Betapa terbayangnya jika saya selalu menghabiskan waktu berharga hanya untuk 'menatap'.
Bukankah 'menatap' juga memiliki maksud positif? Misal menatap bacaan buku, bahkan menatap masa depan. Tapi ngapain juga kalau hanya menatap!? Yang jauh lebih penting dari menatap itu sendiri adalah 'melangkah', bukan?
Lalu apa saya sudah 'melangkah' ? Bagaimana dengan langkah yang akan anda ambil?

Dunia ini memiliki sisi kaku, tapi jangan lupa dengan humor.
Betapa terbayangnya dunia ini sangat-sangat  kaku. Formal. Semua tertata secara teratur. Mungkin rasanya hanya 1. Yaitu hambar.
Coba kita bumbui dengan humor-humor mulai dari yang ringan. Mungkin akan tercipta beberapa rasa baru, seperti asam, manis, bahkan pahit.
Tapi daya humor setiap orang berbeda. Terkadang inilah yang menyebabkan perselisihan, karena humor yang terlalu berlebihan, sehingga tidak sedikit yang merasa tersinggung. Ingat! Setiap orang memiliki daya humor yang berbeda.
Orang dalam bidang kimia jangan disamakan dengan orang dalam bidang ekonomi. Bahkan bidang matematika dan fisika sekalipun yang hakikatnya adalah sesama bermain rumus, mereka juga berbeda.
Namun tidak untuk dibedakan selalu. Karena kemampuan setiap orang memang berbeda.
Tanpa paksaan.
Tanpa maksud diskriminasi.

Minggu, 30 Maret 2014

lalalalal=,=

Terkadang saya bingung, kami terlahir dan tumbuh dewasa  dengan potensi kami, bebas berpendapat, bebas bercita-cita. Melihat banyak anak-anak lain yang telah berada di titik dimana mereka benar-benar merasa kalau dia adalah dia.

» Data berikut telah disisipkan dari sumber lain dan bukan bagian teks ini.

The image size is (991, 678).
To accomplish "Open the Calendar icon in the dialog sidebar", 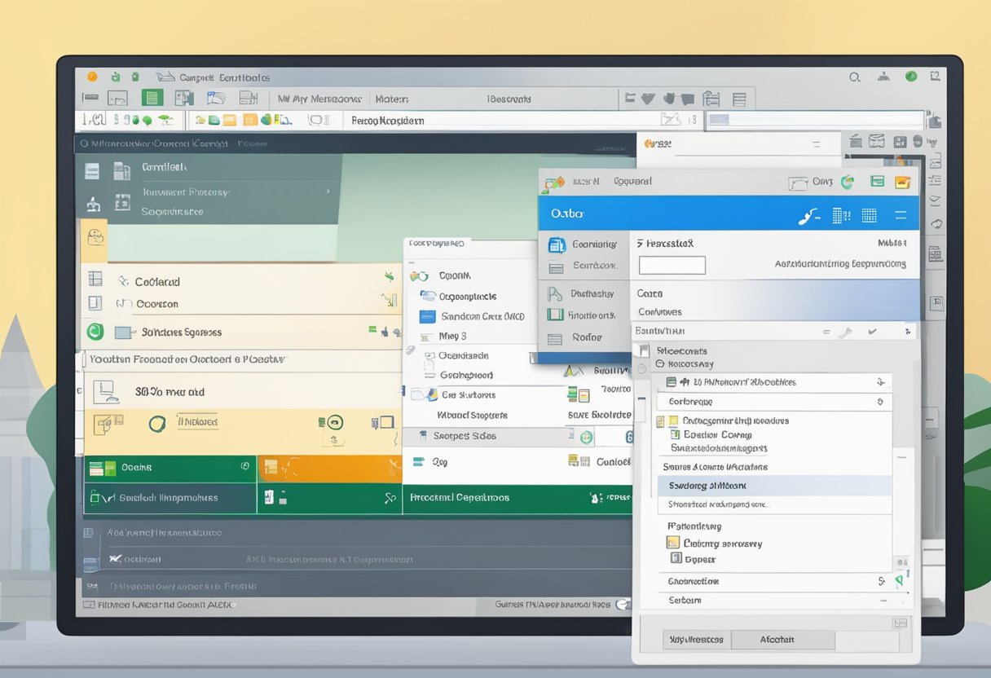I will pos(556,244).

Ketika saya ditanya, “apa cita-cita kau?”, dengan percaya diri saya menjawab “aku ingin menjadi seorang Arsitek”. Dengan begitu saya harus memperdalam pelajaran yang pada dasarnya sangat sulit untuk masuk ke otak saya, yaitu Fisika dan Matematika. Setelah beberapa kali berbicara tentang kesulitan itu ke beberapa orang, jawabannya sama, “sukai dulu pelajarannya, kamu akan mudah untuk mengerti pelajarannya”. Dengan cara belajar saya yang visual, saya memperhatikan apa yang dijelaskan guru dan mencatatnya dengan rapi, karena dengan catatan yang rapi akan membuat saya nyaman untuk mengulang kembali. Saya juga bisa masuk kedalam tipe belajar audio, mendengar. Merangkum pelajaran adalah cara saya untuk mengulang materi, disambili dengan mendengarkan lagu-lagu favorit, membuat saya enjoy belajar dengan alunan musik yang terdengar. Atau, mungkin semua teman kelas saya sudah tahu banget kebiasaan saya saat belajar di kelas. Jika pelajaran itu saya rasa enak, posisi duduk saya selalu berubah, dan terkadang sambil iseng mengerjakan sesuatu yang tidak penting, seperti potong-potong penghapus. Dan jika pelajaran itu bukan hal yang saya suka, saya lebih suka menaruh kepala di atas tangan yang dilipat di atas meja, sambil corat-coret di buku pelajaran. Sedikit menundukkan kepala, dan teman-teman pasti tahu apa yang saya lakukan. Yakk, tidur. Tapi anehnya suara-suara di kelas saat itu masuk ke dalam tidur saya.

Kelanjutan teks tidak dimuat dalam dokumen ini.